EXERCISE OBJECTIVE: Starting at the line that contains "Viewport: 406px width, 215px height.", output each line exactly as written through the end of the listing below, but leave out the pictures.

MATERIAL SUPPLIED:
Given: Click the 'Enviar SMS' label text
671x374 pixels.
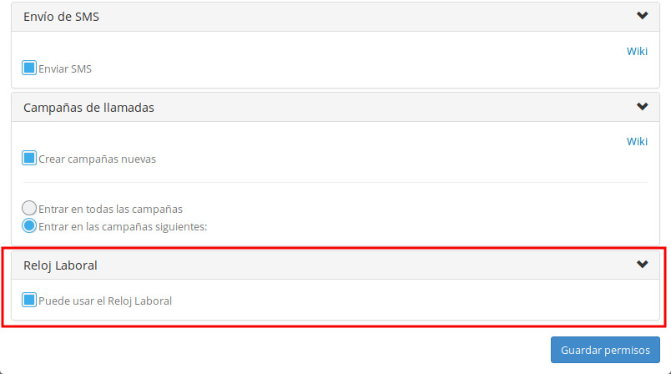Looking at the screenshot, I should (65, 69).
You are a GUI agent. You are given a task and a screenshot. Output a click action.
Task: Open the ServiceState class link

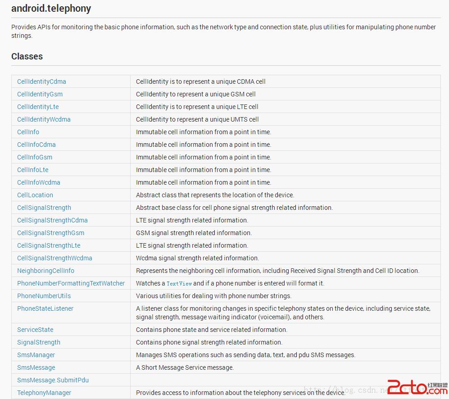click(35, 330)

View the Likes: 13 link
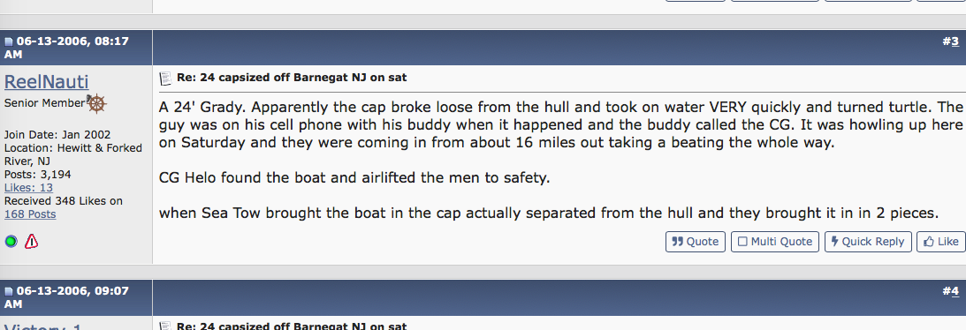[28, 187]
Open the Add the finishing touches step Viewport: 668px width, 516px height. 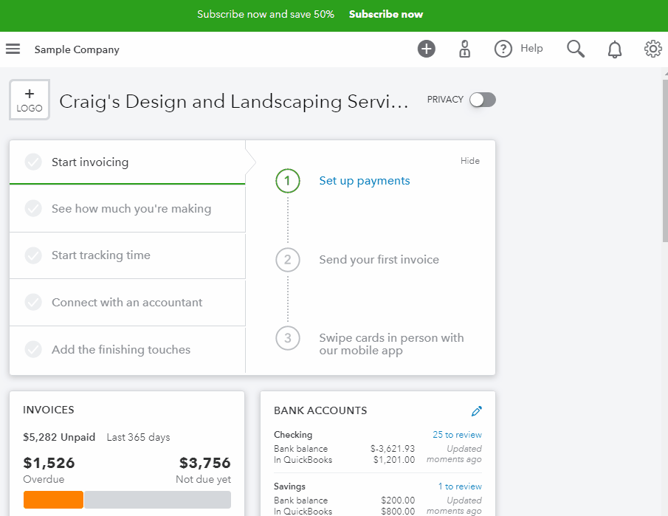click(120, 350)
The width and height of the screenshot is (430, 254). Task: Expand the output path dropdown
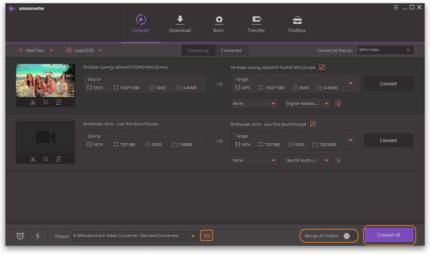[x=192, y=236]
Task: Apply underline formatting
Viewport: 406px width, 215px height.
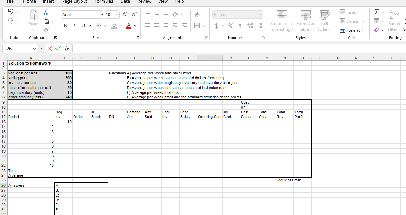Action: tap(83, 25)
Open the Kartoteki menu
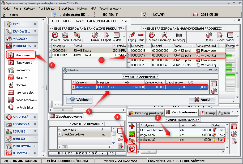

TASK OUTPUT:
Viewport: 406px width, 215px height.
Action: tap(83, 25)
Open the Kartoteki menu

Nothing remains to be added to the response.